EXERCISE
Copy, word for word, the line containing "You are a computer-use" and each line that follows it in the entries below; pictures do not belong in the copy.

DATA
=======

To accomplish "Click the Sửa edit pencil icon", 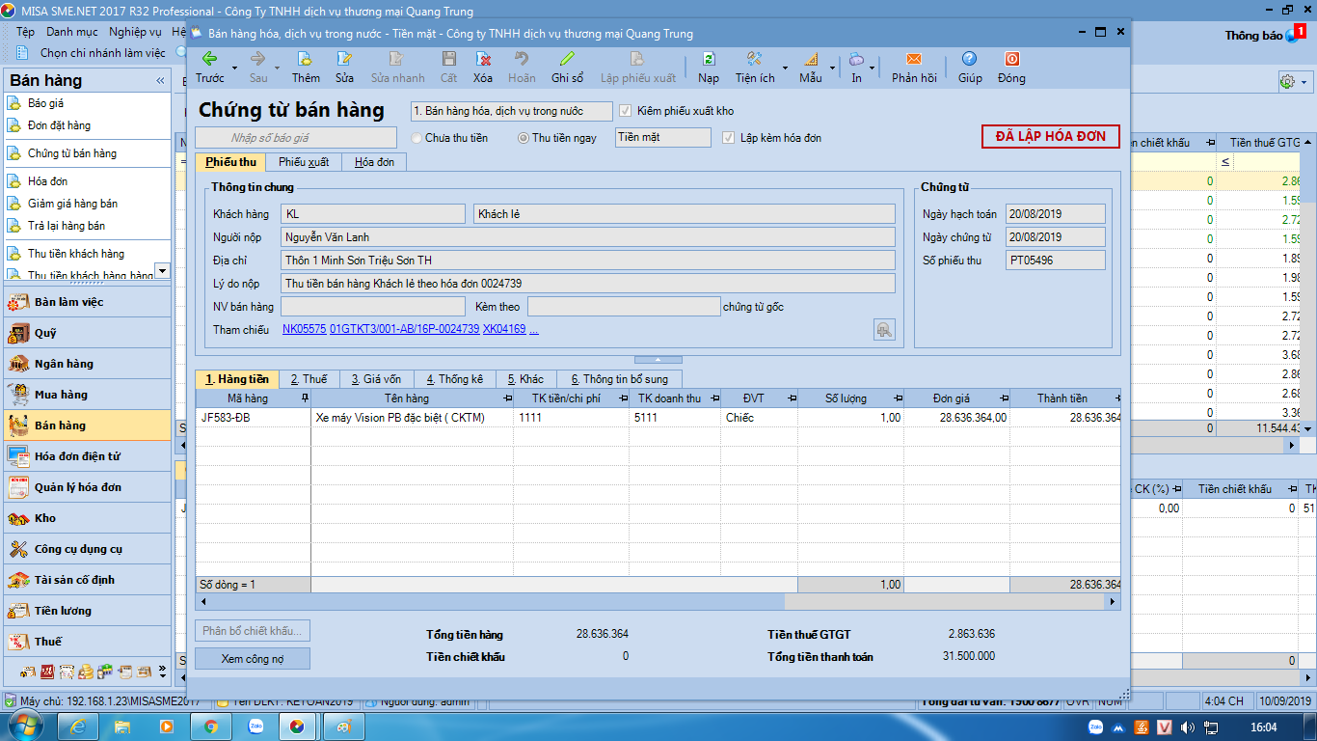I will [x=344, y=60].
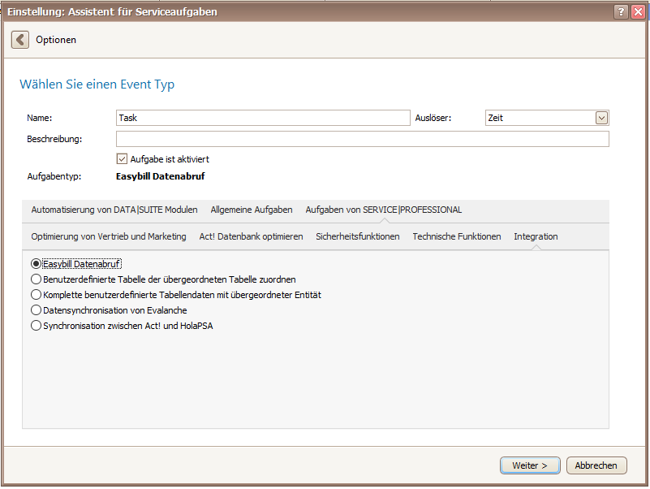Open the Allgemeine Aufgaben tab
Viewport: 650px width, 489px height.
[252, 210]
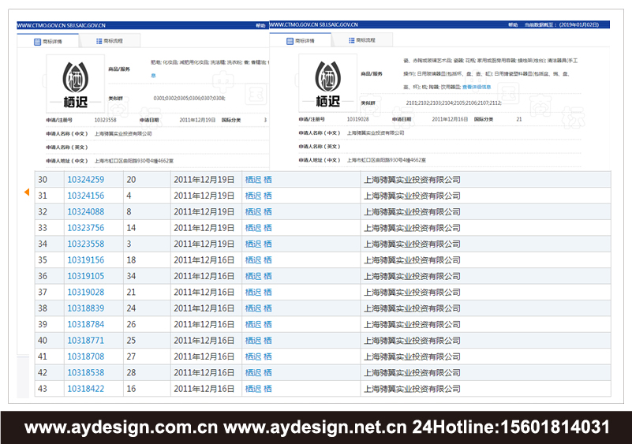The width and height of the screenshot is (632, 444).
Task: Open the 查看详细信息 link in right panel
Action: tap(477, 86)
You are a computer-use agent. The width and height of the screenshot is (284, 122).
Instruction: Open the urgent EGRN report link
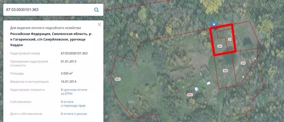(74, 92)
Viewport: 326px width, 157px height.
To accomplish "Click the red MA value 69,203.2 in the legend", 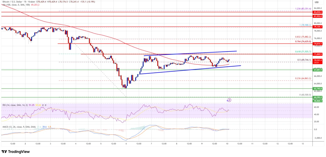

=======

YOUR RESPONSE
You are a computer-use agent. The width and height of the screenshot is (284, 122).
Instruction: Open the urgent EGRN report link
(74, 92)
Viewport: 326px width, 157px height.
To accomplish "Click the red MA value 69,203.2 in the legend", 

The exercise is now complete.